Excerpted passage ::
WYUU
- Safety Harbor, Florida; United States;
- Broadcast area: Tampa, Florida
- Frequency: 92.5 MHz (HD Radio)
- Branding: Maxima FM

Programming
- Language: Spanish
- Format: Latin pop
- Subchannels: HD2: Playa 106.9 (Spanish tropical)

Ownership
- Owner: Beasley Broadcast Group; (Beasley Media Group Licenses, LLC);
- Sister stations: WJBR, WLLD, WQYK-FM, WRBQ-FM

History
- First air date: October 1983 (as WXCR)
- Former call signs: WOOT (4/1982-8/1982); WXCR (1982–1989);
- Call sign meaning: sounds like "U" (station's former moniker as an oldies station)

Technical information
- Licensing authority: FCC
- Facility ID: 18512
- Class: C2
- ERP: 50,000 watts
- HAAT: 149 meters (489 ft)
- Transmitter coordinates: 27°50′32″N 82°48′52″W﻿ / ﻿27.84222°N 82.81444°W
- Translators: HD2: 103.1 W276CX (New Port Richey) HD2: 106.9 W295CF (Clearwater)

Links
- Public license information: Public file; LMS;
- Webcast: Listen live Listen live (HD2)
- Website: 925maxima.com playatampa.com (HD2)

= WYUU =

WYUU (92.5 FM) is a radio station broadcasting from Safety Harbor, Florida, and serving the Tampa/St. Petersburg, Florida area. The station airs a Latin pop format branded as "Maxima FM". Owned by Beasley Broadcast Group, its studios are in St. Petersburg while its transmitter is in Seminole.

Data entries ::
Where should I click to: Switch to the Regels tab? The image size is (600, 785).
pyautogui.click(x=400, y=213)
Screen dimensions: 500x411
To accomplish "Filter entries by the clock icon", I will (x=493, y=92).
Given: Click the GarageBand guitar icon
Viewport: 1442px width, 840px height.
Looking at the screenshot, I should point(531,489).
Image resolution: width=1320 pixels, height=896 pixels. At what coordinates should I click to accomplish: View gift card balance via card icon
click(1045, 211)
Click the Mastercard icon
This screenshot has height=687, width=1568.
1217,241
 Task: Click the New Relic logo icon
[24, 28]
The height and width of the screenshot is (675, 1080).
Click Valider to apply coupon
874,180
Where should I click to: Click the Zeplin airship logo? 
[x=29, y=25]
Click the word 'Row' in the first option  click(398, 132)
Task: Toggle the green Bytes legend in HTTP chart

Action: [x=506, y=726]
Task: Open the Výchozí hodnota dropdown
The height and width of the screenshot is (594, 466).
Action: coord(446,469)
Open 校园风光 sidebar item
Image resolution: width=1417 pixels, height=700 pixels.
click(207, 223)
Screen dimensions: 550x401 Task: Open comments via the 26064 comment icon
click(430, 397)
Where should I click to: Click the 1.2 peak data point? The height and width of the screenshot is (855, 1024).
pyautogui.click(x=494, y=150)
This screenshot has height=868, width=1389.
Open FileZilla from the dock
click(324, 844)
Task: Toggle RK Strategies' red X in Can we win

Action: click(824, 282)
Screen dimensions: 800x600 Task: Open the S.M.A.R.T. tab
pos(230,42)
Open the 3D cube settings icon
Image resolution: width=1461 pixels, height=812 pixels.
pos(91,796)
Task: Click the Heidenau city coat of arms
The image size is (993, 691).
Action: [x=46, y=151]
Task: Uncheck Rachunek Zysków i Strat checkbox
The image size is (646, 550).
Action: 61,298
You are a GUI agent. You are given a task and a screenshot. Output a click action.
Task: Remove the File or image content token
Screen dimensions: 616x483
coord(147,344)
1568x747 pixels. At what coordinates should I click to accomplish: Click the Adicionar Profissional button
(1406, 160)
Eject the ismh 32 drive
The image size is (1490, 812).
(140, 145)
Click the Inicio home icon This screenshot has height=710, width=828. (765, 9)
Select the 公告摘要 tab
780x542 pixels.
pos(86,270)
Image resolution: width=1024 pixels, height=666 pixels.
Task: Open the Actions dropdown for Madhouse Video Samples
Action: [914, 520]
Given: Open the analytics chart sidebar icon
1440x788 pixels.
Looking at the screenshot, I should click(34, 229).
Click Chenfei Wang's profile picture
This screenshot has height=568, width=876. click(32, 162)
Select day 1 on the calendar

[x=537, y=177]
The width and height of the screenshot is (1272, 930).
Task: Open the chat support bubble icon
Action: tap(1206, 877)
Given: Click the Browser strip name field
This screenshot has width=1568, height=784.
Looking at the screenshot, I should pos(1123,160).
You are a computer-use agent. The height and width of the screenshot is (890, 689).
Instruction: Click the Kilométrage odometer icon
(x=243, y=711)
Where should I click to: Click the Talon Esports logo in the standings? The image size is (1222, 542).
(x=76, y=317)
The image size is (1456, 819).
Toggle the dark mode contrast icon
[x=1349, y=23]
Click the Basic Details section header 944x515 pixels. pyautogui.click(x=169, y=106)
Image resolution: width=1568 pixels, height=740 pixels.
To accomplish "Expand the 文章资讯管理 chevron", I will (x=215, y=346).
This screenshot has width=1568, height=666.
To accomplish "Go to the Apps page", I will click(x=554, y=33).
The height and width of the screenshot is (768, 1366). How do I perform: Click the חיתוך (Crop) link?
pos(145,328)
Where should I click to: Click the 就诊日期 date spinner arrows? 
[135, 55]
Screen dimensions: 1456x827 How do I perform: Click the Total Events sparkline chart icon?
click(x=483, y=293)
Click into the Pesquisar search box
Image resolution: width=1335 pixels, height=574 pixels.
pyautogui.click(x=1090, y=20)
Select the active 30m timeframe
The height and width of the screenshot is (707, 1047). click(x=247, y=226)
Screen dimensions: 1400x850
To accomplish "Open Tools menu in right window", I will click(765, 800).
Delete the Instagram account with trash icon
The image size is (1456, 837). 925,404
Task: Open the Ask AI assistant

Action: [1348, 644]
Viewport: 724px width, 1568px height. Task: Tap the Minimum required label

What needs to be done :: Which sister stations does the WYUU radio station text list? Answer from the radio station text alone.

Answer :: WJBR, WLLD, WQYK-FM, WRBQ-FM